About this exercise: Your answer must be the exact lines from the one with "Screen dimensions: 406x254" to the end of the data, both included, with no pictures.

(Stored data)
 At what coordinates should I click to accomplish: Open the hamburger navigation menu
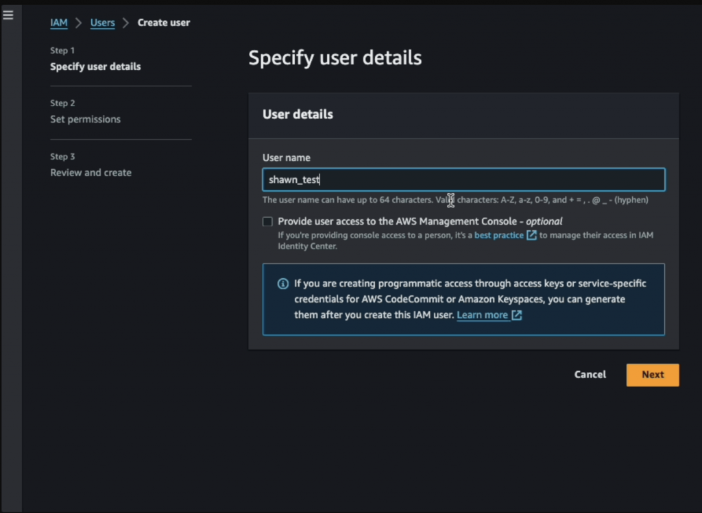8,16
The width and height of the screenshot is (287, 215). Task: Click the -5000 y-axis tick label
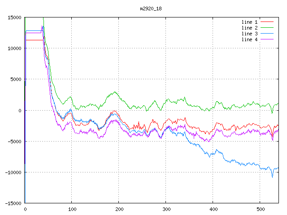[x=13, y=142]
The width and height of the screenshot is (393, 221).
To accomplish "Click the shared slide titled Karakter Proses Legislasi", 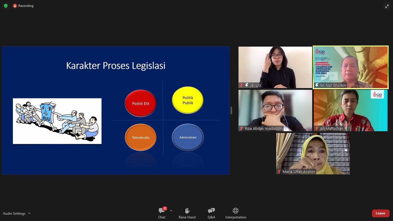I will (115, 111).
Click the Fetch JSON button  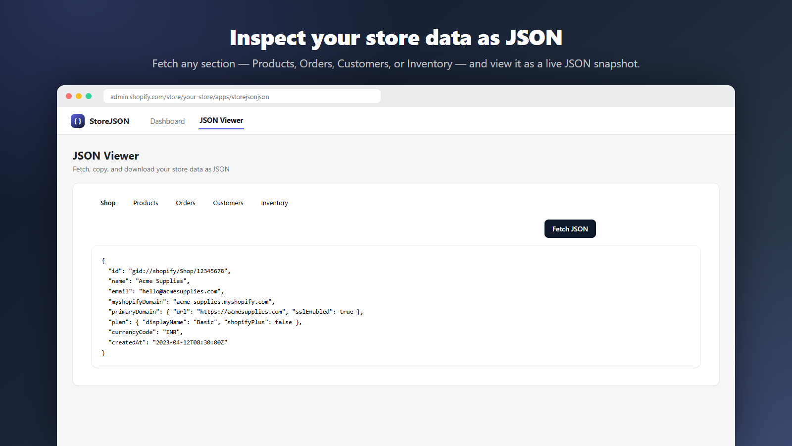(x=570, y=229)
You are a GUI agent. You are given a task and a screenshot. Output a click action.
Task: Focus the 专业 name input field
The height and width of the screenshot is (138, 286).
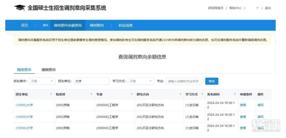(x=184, y=81)
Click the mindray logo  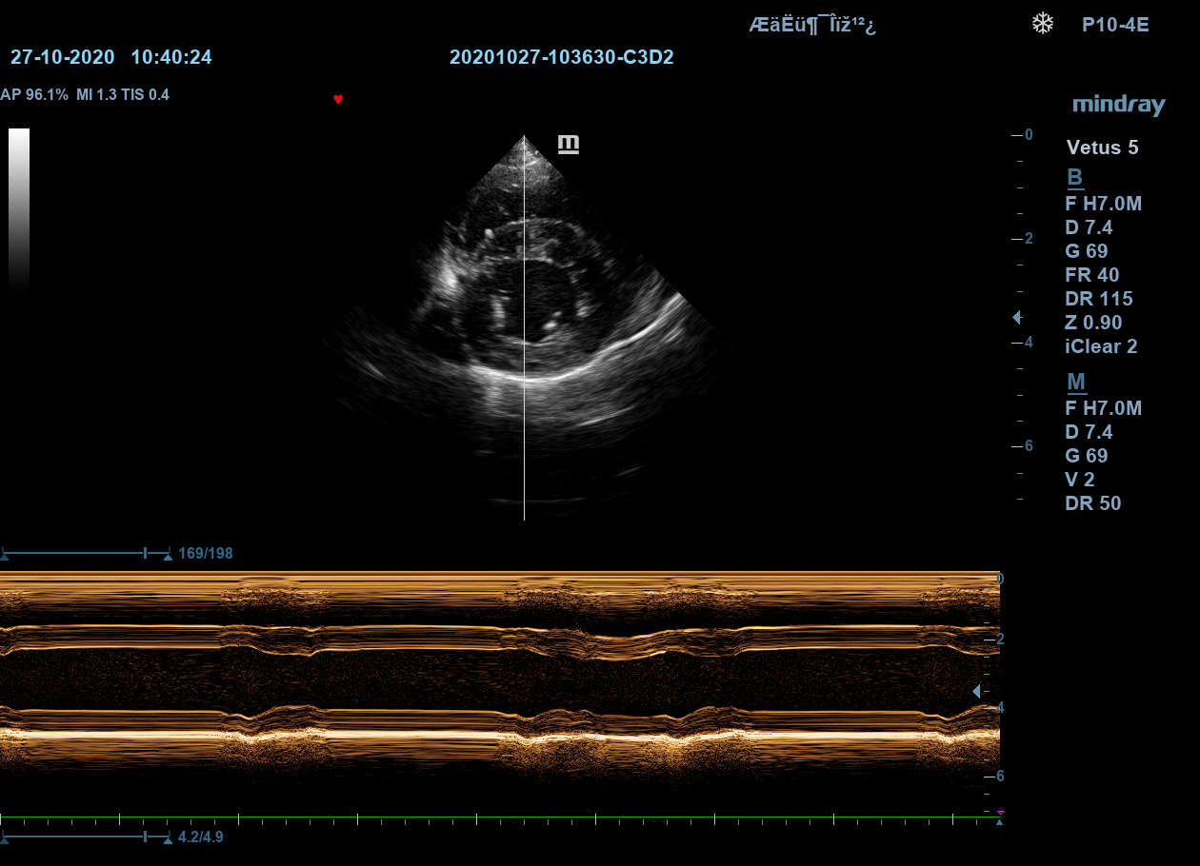[1118, 105]
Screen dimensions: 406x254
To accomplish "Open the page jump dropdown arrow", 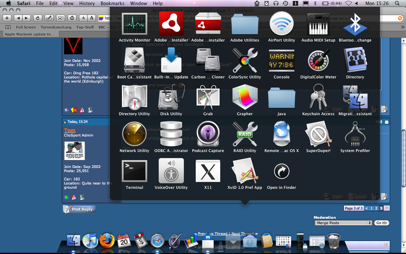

Answer space:
Screen dimensions: 406x254
To accomplish "Open the page jump dropdown arrow", 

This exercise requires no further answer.